Yes, teaching teaches me how people learn. This is a critical issue of political organizing. Over a 24 year career I have learned that many Americans lack the intellectual self-confidence to even think about political and social issues. So I teach algebra to help them realize that they are competent thinkers and can begin to think about the larger world.
American imperialism has continued unabated. People are dying all over the world; governments continue to be overthrown. Social and economic chaos is growing more and more out of control by the day. How, in the face of immense state power and an almost completely docile popular media, can citizens work together and alter this situation.
Here’s the deal: I’m an expert on what happened 30 some years ago, namely the Weather Underground. I know what went wrong. I’m not an expert on anything else. Certainly not the future, or “what is to be done.” The last time anybody followed me the results were disastrous. So I really shouldn’t be answering your questions.
However, the temptation is too great, so I will. But remember, I don’t know what’s going to happen. Who could have predicted 30 years ago that leftist national liberation would morph into right-wing clerical fascism? I start simple: young people have to learn that there is a thing called US imperialism. All other explanations of what’s going on in our intervention in the Middle East, such as US security and fighting terrorism, are lies, if you look at the dynamics of the system. Secondly, there once was an anti-war movement in this country that opposed a previous military aggression, the one against Vietnam. It approached a majority and was extremely influential, resulting in the withdrawal of American troops. Soldiers were a significant part of that movement, as were students.
There’s a lot more to be said about both points. One salient issue on the second point is that the anti-war movement was not explicitly or mainly anti-imperialist. But some people argued for anti-imperialism within the movement and even went too far in thinking that an anti-imperialist revolution was imminent.
What are your hopes for American left? Can it ever come together as it once did and have the effect it did? What do you say to university activists and concerned citizens who must face this task, namely, the task of taking down the American empire?
It’s my belief (but I can’t prove it) that the US ruling class represented by the clique currently in power will continue to overplay their hand, as they have already in Vietnam and Iraq (but not in Central America, where their victory was conclusive, due to the strategy of using surrogate troops and not using US troops). They may invade Iran, causing a severe manpower shortage. They may reinstitute a draft (though they will do everything they can to avoid it). If they do, young people and their families will be in the streets instantly.
But knowing this, they may just enlist large numbers of immigrants or foreign troops, with significant inducements such as imperial citizenship. So we can’t bank on a draft, though of course I welcome one.

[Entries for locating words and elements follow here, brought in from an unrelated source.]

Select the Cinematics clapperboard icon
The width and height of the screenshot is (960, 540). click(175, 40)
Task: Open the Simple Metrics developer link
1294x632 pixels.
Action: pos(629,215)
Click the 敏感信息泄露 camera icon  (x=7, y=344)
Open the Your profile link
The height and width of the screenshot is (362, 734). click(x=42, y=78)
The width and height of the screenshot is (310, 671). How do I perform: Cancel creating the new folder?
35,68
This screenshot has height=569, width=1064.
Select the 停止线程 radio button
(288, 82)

Meanwhile, a counter-culture may be growing up among young people under the corporate and media radar. It might erupt quickly in the form of anti-authoritiarianism and anti-war sentiments, I don’t know. I just sense it. So young people such as yourself should be organizing now among other young people, explaining the system, preaching opposition to the war and the internal repression surrounding the war.

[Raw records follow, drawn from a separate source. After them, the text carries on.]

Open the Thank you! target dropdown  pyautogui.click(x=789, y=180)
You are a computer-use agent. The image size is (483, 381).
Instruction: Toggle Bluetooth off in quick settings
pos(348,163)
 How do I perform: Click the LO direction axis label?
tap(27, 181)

Somebody’s got to be doing this.
The form it should take I don’t know. I suspect cultural forms are important, such as music and dance and film and poetry. Also, I think this movement of young people should be explicitly non-violent both for moral but also for practical reasons: nothing else has a chance of success. It should postulate a goal of a progressive majority in our (your) lifetime. And it should work along many lines, such as cultural events, protests in the streets and in institutions such as schools, and in the electoral realm.
That’s my thinking. I could be totally wrong so don’t quote me.